EXTRACT TO READ >>
------------------------------------------------
Working in the prison with the inmates was one of the most special things I have ever done. The amount of talented people one can find in the prison is astonishing. Talent in creativity, acting, singing, thinking, painting and so on. I felt honored that the guys in HMP Swaleside opened up to us and shared their stories and trusted us in all the excercises.
I was halfway through my pregnancy when we went in one day. We had created a mini opera around Schubert's Der Tod und das Mädchen. One of the scenes involved the guys lifting me up above their heads, pregnant and all, and walk around, then carefully laying me on the floor whilst singing the lyrics of "der Tod" which they had only learned that morning.
Their reactions to the idea in the first place were so varied. Some felt up to the task and others didn't dare to carry that responsibility and were brave enough to share that in front of their fellow inmates. After all; there were two gangleadears from within the prison in the group and everybody had their reputation to keep up high. However, when the moment arrived they all stepped forward and did it. It was a moment of utter trust for them and me.
It seemed like it was a long time for some of them since they had another human putting their faith in them.
It may sound strange, but I miss them and I very much hope they are all well despite being in there.
It's not everyday that one can experience what it is like to be in prison and to be able to walk out again at the end of the day.
------------------------------------------------
GIVEN ENTRIES >>
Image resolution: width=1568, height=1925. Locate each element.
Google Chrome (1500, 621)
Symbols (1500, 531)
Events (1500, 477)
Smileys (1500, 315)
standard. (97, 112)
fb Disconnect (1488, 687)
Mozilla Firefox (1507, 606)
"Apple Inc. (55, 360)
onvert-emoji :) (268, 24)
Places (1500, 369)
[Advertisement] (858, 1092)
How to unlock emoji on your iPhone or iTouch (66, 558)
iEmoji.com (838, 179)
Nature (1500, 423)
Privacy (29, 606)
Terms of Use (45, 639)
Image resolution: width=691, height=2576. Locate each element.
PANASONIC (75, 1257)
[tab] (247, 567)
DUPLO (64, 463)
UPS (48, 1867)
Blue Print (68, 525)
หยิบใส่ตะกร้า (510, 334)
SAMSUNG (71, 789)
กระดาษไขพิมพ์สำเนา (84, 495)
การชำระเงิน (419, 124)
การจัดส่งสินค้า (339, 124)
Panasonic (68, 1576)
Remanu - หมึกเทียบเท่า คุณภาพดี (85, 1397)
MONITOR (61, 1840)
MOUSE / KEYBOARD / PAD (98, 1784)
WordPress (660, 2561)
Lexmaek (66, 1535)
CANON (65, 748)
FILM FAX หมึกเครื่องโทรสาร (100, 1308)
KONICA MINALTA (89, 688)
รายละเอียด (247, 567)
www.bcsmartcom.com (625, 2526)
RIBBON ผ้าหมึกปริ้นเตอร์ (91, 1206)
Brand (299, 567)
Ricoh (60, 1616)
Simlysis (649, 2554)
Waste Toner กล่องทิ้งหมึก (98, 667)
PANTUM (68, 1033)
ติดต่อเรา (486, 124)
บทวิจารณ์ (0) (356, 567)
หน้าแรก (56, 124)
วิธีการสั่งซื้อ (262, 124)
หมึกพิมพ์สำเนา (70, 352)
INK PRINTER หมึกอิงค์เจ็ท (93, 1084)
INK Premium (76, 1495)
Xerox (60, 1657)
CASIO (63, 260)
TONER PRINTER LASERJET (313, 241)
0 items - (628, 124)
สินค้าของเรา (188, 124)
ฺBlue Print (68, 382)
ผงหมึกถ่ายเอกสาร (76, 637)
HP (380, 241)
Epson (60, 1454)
------------------------------------------------
Please decide whether each statement below agrees with the prison text, answering yes or no and quoting the exact words of the text that settle it. 1. The mini opera was built around a work by Schubert. 2. The inmates had learned the lyrics weeks before that day. 3. When the moment came, the inmates refused to lift the writer.

1. Yes: "We had created a mini opera around Schubert's Der Tod und das Mädchen."
2. No: "which they had only learned that morning."
3. No: "However, when the moment arrived they all stepped forward and did it."